— И пусть укажет вам ошибочность вашего пути, — язвительно вставила Робин. — Вечером я пришлю вам свежей воды, но сейчас меня ждут те, кто более заслуживает моей заботы.
В последующие дни мор продолжал собирать свою ужасную жатву. Самые слабые умирали первыми. Некоторые, снедаемые жаждой, выбирались из бараков, ползли к илистым отмелям в устье реки и наполняли животы соленой водой. От соли, попавшей в кровь, их тела скручивали страшные судороги, и безумные крики несчастных разносились над водой, как крики морских птиц, пока их не заглушал наступавший прилив. Поверхность реки бурлила от крокодилов, и даже крупные акулы поднимались по течению, почуяв богатую добычу. Другие уползали умирать в леса и пальмовые рощи. Тела лежали под каждым кустом, мертвые и еще живые, покрытые шевелящимся ковром из свирепых кочевых муравьев. Наутро обглоданные скелеты сверкали белизной.

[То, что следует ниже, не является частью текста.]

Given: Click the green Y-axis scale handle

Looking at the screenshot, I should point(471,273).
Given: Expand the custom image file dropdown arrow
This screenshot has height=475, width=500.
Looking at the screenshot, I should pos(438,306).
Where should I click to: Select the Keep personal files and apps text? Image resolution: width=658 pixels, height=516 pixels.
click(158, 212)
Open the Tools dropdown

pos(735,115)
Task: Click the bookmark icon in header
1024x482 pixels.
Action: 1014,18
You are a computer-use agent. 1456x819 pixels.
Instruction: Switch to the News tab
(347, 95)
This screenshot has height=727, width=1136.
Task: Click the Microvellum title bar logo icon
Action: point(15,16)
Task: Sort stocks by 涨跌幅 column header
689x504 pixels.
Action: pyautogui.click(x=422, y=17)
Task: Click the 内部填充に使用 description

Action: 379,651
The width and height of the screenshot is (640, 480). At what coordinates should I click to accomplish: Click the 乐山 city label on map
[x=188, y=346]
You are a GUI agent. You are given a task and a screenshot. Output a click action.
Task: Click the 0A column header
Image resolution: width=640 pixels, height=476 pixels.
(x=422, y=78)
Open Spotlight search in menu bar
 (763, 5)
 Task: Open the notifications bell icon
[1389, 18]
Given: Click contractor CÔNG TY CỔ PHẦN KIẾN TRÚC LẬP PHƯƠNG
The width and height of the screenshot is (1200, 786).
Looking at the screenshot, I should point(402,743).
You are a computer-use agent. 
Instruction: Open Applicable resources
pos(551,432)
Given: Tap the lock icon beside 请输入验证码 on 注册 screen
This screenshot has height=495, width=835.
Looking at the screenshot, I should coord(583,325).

Кое‑кто из выживших, вняв советам Робин, брел на запад, надеясь преодолеть долгий опасный путь и вернуться в свои разоренные деревни, к вытоптанным полям. Однако большинство выздоравливавших были слишком слабы, чтобы куда‑то двигаться, и совсем пали духом. Они неподвижно сидели в грязных зловонных бараках и бессмысленно, как животные, таращились на доктора и ее помощников в ожидании глотка воды и щепотки каши.
Тем временем кучи трупов в пальмовых рощах росли все выше, вонь становилась невыносимой. Робин хорошо понимала, что будет дальше.
— Так бывает на войне, — объяснила она Мунго, — когда долго не хоронят мертвых, а реки и колодцы забиты трупами. Если это начнется сейчас, не выживет никто. Все мы ослаблены и не сможем противостоять тифу и кишечным болезням. Мы спасли всех, кого могли, а теперь пора уходить, пока не начался новый мор, от которого не существует прививок.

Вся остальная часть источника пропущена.